■ **Problem**:
Put every line of the data below into a Markdown table with two columns, Row and Text. Row holds a running row number and Text holds the line; skip blank lines.
-- Start of Records to process --
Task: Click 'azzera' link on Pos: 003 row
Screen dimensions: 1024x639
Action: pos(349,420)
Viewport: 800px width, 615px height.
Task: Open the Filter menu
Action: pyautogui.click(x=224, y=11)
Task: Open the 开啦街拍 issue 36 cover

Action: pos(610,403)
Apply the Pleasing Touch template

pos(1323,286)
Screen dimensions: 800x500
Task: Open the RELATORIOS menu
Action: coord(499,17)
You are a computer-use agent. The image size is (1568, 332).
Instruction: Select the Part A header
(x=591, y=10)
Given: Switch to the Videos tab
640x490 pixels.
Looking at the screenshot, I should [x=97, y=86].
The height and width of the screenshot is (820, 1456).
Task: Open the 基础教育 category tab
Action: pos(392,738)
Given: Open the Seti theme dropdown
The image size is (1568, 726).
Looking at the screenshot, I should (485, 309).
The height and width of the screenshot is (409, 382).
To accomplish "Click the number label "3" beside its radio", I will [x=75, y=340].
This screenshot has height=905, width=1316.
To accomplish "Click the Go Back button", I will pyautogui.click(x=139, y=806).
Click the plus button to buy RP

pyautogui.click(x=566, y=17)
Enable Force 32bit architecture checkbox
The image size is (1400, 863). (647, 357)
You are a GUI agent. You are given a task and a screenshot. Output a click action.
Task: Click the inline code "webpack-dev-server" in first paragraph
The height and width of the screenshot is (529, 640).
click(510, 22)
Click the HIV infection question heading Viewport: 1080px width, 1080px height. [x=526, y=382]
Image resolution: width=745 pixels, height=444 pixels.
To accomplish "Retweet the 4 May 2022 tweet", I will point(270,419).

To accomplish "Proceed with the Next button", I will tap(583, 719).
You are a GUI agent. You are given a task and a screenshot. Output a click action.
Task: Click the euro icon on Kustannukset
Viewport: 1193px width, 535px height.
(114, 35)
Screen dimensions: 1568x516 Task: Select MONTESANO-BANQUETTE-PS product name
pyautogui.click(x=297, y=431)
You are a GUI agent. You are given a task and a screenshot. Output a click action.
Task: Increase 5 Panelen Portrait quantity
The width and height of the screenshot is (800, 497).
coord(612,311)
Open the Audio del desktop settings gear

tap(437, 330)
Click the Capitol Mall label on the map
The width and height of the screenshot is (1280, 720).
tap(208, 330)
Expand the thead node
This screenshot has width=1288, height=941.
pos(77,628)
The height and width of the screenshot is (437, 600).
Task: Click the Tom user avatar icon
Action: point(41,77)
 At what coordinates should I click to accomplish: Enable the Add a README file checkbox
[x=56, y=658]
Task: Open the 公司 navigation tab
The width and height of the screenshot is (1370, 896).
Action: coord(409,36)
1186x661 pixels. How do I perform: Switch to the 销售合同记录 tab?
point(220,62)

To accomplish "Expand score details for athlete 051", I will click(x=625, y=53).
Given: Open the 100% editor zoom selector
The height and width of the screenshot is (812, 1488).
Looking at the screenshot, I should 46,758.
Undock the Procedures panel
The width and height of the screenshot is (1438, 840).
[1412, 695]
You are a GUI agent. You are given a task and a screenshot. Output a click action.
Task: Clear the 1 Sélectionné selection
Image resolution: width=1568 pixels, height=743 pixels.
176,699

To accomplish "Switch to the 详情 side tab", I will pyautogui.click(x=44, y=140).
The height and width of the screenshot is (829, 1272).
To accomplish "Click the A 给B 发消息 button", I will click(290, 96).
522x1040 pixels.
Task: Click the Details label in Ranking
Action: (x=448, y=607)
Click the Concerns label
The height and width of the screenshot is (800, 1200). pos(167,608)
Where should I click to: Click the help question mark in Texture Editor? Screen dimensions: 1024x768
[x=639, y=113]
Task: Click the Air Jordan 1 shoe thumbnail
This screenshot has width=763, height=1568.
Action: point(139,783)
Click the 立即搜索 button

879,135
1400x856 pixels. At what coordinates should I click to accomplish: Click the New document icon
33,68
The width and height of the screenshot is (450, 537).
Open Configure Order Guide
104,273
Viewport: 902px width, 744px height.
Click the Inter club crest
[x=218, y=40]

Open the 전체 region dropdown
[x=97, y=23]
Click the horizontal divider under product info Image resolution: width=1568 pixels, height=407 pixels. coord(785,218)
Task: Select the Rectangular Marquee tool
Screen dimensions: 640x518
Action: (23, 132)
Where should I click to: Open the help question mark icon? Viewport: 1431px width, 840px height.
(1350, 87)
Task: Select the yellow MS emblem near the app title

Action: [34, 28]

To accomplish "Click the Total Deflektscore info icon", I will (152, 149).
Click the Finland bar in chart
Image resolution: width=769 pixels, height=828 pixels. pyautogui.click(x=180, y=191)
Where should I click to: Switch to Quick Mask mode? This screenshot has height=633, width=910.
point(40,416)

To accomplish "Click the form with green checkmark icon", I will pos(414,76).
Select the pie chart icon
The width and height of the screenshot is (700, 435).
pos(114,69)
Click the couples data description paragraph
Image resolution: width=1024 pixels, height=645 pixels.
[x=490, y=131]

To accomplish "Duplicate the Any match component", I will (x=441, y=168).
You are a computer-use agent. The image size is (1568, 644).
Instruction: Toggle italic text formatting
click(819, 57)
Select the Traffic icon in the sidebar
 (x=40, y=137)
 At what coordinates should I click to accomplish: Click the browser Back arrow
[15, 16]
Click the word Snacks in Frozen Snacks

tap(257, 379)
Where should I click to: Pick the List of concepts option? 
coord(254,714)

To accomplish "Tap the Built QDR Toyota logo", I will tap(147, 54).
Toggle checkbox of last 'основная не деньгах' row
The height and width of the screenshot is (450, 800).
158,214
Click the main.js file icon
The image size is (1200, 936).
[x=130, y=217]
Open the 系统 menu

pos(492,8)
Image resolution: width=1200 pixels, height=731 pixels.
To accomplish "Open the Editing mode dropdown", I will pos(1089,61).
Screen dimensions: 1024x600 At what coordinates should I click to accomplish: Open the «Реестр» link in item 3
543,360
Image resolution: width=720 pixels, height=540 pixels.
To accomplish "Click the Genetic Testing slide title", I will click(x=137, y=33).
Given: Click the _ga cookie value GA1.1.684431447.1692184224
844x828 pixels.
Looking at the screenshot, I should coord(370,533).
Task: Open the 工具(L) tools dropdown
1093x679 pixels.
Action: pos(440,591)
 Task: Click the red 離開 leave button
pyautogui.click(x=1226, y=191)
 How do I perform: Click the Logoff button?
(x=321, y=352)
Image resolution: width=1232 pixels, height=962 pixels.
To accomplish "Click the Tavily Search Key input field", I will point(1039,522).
-- End of Records to process --
■ **Complete response**:
| Row | Text |
|---|---|
| 1 | Task: Click 'azzera' link on Pos: 003 row |
| 2 | Screen dimensions: 1024x639 |
| 3 | Action: pos(349,420) |
| 4 | Viewport: 800px width, 615px height. |
| 5 | Task: Open the Filter menu |
| 6 | Action: pyautogui.click(x=224, y=11) |
| 7 | Task: Open the 开啦街拍 issue 36 cover |
| 8 | Action: pos(610,403) |
| 9 | Apply the Pleasing Touch template |
| 10 | pos(1323,286) |
| 11 | Screen dimensions: 800x500 |
| 12 | Task: Open the RELATORIOS menu |
| 13 | Action: coord(499,17) |
| 14 | You are a computer-use agent. The image size is (1568, 332). |
| 15 | Instruction: Select the Part A header |
| 16 | (x=591, y=10) |
| 17 | Given: Switch to the Videos tab |
| 18 | 640x490 pixels. |
| 19 | Looking at the screenshot, I should [x=97, y=86]. |
| 20 | The height and width of the screenshot is (820, 1456). |
| 21 | Task: Open the 基础教育 category tab |
| 22 | Action: pos(392,738) |
| 23 | Given: Open the Seti theme dropdown |
| 24 | The image size is (1568, 726). |
| 25 | Looking at the screenshot, I should (485, 309). |
| 26 | The height and width of the screenshot is (409, 382). |
| 27 | To accomplish "Click the number label "3" beside its radio", I will [x=75, y=340]. |
| 28 | This screenshot has height=905, width=1316. |
| 29 | To accomplish "Click the Go Back button", I will pyautogui.click(x=139, y=806). |
| 30 | Click the plus button to buy RP |
| 31 | pyautogui.click(x=566, y=17) |
| 32 | Enable Force 32bit architecture checkbox |
| 33 | The image size is (1400, 863). (647, 357) |
| 34 | You are a GUI agent. You are given a task and a screenshot. Output a click action. |
| 35 | Task: Click the inline code "webpack-dev-server" in first paragraph |
| 36 | The height and width of the screenshot is (529, 640). |
| 37 | click(510, 22) |
| 38 | Click the HIV infection question heading Viewport: 1080px width, 1080px height. [x=526, y=382] |
| 39 | Image resolution: width=745 pixels, height=444 pixels. |
| 40 | To accomplish "Retweet the 4 May 2022 tweet", I will point(270,419). |
| 41 | To accomplish "Proceed with the Next button", I will tap(583, 719). |
| 42 | You are a GUI agent. You are given a task and a screenshot. Output a click action. |
| 43 | Task: Click the euro icon on Kustannukset |
| 44 | Viewport: 1193px width, 535px height. |
| 45 | (114, 35) |
| 46 | Screen dimensions: 1568x516 Task: Select MONTESANO-BANQUETTE-PS product name |
| 47 | pyautogui.click(x=297, y=431) |
| 48 | You are a GUI agent. You are given a task and a screenshot. Output a click action. |
| 49 | Task: Increase 5 Panelen Portrait quantity |
| 50 | The width and height of the screenshot is (800, 497). |
| 51 | coord(612,311) |
| 52 | Open the Audio del desktop settings gear |
| 53 | tap(437, 330) |
| 54 | Click the Capitol Mall label on the map |
| 55 | The width and height of the screenshot is (1280, 720). |
| 56 | tap(208, 330) |
| 57 | Expand the thead node |
| 58 | This screenshot has width=1288, height=941. |
| 59 | pos(77,628) |
| 60 | The height and width of the screenshot is (437, 600). |
| 61 | Task: Click the Tom user avatar icon |
| 62 | Action: point(41,77) |
| 63 |  At what coordinates should I click to accomplish: Enable the Add a README file checkbox |
| 64 | [x=56, y=658] |
| 65 | Task: Open the 公司 navigation tab |
| 66 | The width and height of the screenshot is (1370, 896). |
| 67 | Action: coord(409,36) |
| 68 | 1186x661 pixels. How do I perform: Switch to the 销售合同记录 tab? |
| 69 | point(220,62) |
| 70 | To accomplish "Expand score details for athlete 051", I will click(x=625, y=53). |
| 71 | Given: Open the 100% editor zoom selector |
| 72 | The height and width of the screenshot is (812, 1488). |
| 73 | Looking at the screenshot, I should 46,758. |
| 74 | Undock the Procedures panel |
| 75 | The width and height of the screenshot is (1438, 840). |
| 76 | [1412, 695] |
| 77 | You are a GUI agent. You are given a task and a screenshot. Output a click action. |
| 78 | Task: Clear the 1 Sélectionné selection |
| 79 | Image resolution: width=1568 pixels, height=743 pixels. |
| 80 | 176,699 |
| 81 | To accomplish "Switch to the 详情 side tab", I will pyautogui.click(x=44, y=140). |
| 82 | The height and width of the screenshot is (829, 1272). |
| 83 | To accomplish "Click the A 给B 发消息 button", I will click(290, 96). |
| 84 | 522x1040 pixels. |
| 85 | Task: Click the Details label in Ranking |
| 86 | Action: (x=448, y=607) |
| 87 | Click the Concerns label |
| 88 | The height and width of the screenshot is (800, 1200). pos(167,608) |
| 89 | Where should I click to: Click the help question mark in Texture Editor? Screen dimensions: 1024x768 |
| 90 | [x=639, y=113] |
| 91 | Task: Click the Air Jordan 1 shoe thumbnail |
| 92 | This screenshot has width=763, height=1568. |
| 93 | Action: point(139,783) |
| 94 | Click the 立即搜索 button |
| 95 | 879,135 |
| 96 | 1400x856 pixels. At what coordinates should I click to accomplish: Click the New document icon |
| 97 | 33,68 |
| 98 | The width and height of the screenshot is (450, 537). |
| 99 | Open Configure Order Guide |
| 100 | 104,273 |
| 101 | Viewport: 902px width, 744px height. |
| 102 | Click the Inter club crest |
| 103 | [x=218, y=40] |
| 104 | Open the 전체 region dropdown |
| 105 | [x=97, y=23] |
| 106 | Click the horizontal divider under product info Image resolution: width=1568 pixels, height=407 pixels. coord(785,218) |
| 107 | Task: Select the Rectangular Marquee tool |
| 108 | Screen dimensions: 640x518 |
| 109 | Action: (23, 132) |
| 110 | Where should I click to: Open the help question mark icon? Viewport: 1431px width, 840px height. |
| 111 | (1350, 87) |
| 112 | Task: Select the yellow MS emblem near the app title |
| 113 | Action: [34, 28] |
| 114 | To accomplish "Click the Total Deflektscore info icon", I will (152, 149). |
| 115 | Click the Finland bar in chart |
| 116 | Image resolution: width=769 pixels, height=828 pixels. pyautogui.click(x=180, y=191) |
| 117 | Where should I click to: Switch to Quick Mask mode? This screenshot has height=633, width=910. |
| 118 | point(40,416) |
| 119 | To accomplish "Click the form with green checkmark icon", I will pos(414,76). |
| 120 | Select the pie chart icon |
| 121 | The width and height of the screenshot is (700, 435). |
| 122 | pos(114,69) |
| 123 | Click the couples data description paragraph |
| 124 | Image resolution: width=1024 pixels, height=645 pixels. |
| 125 | [x=490, y=131] |
| 126 | To accomplish "Duplicate the Any match component", I will (x=441, y=168). |
| 127 | You are a computer-use agent. The image size is (1568, 644). |
| 128 | Instruction: Toggle italic text formatting |
| 129 | click(819, 57) |
| 130 | Select the Traffic icon in the sidebar |
| 131 |  (x=40, y=137) |
| 132 |  At what coordinates should I click to accomplish: Click the browser Back arrow |
| 133 | [15, 16] |
| 134 | Click the word Snacks in Frozen Snacks |
| 135 | tap(257, 379) |
| 136 | Where should I click to: Pick the List of concepts option?  |
| 137 | coord(254,714) |
| 138 | To accomplish "Tap the Built QDR Toyota logo", I will tap(147, 54). |
| 139 | Toggle checkbox of last 'основная не деньгах' row |
| 140 | The height and width of the screenshot is (450, 800). |
| 141 | 158,214 |
| 142 | Click the main.js file icon |
| 143 | The image size is (1200, 936). |
| 144 | [x=130, y=217] |
| 145 | Open the 系统 menu |
| 146 | pos(492,8) |
| 147 | Image resolution: width=1200 pixels, height=731 pixels. |
| 148 | To accomplish "Open the Editing mode dropdown", I will pos(1089,61). |
| 149 | Screen dimensions: 1024x600 At what coordinates should I click to accomplish: Open the «Реестр» link in item 3 |
| 150 | 543,360 |
| 151 | Image resolution: width=720 pixels, height=540 pixels. |
| 152 | To accomplish "Click the Genetic Testing slide title", I will click(x=137, y=33). |
| 153 | Given: Click the _ga cookie value GA1.1.684431447.1692184224 |
| 154 | 844x828 pixels. |
| 155 | Looking at the screenshot, I should coord(370,533). |
| 156 | Task: Open the 工具(L) tools dropdown |
| 157 | 1093x679 pixels. |
| 158 | Action: pos(440,591) |
| 159 |  Task: Click the red 離開 leave button |
| 160 | pyautogui.click(x=1226, y=191) |
| 161 |  How do I perform: Click the Logoff button? |
| 162 | (x=321, y=352) |
| 163 | Image resolution: width=1232 pixels, height=962 pixels. |
| 164 | To accomplish "Click the Tavily Search Key input field", I will point(1039,522). |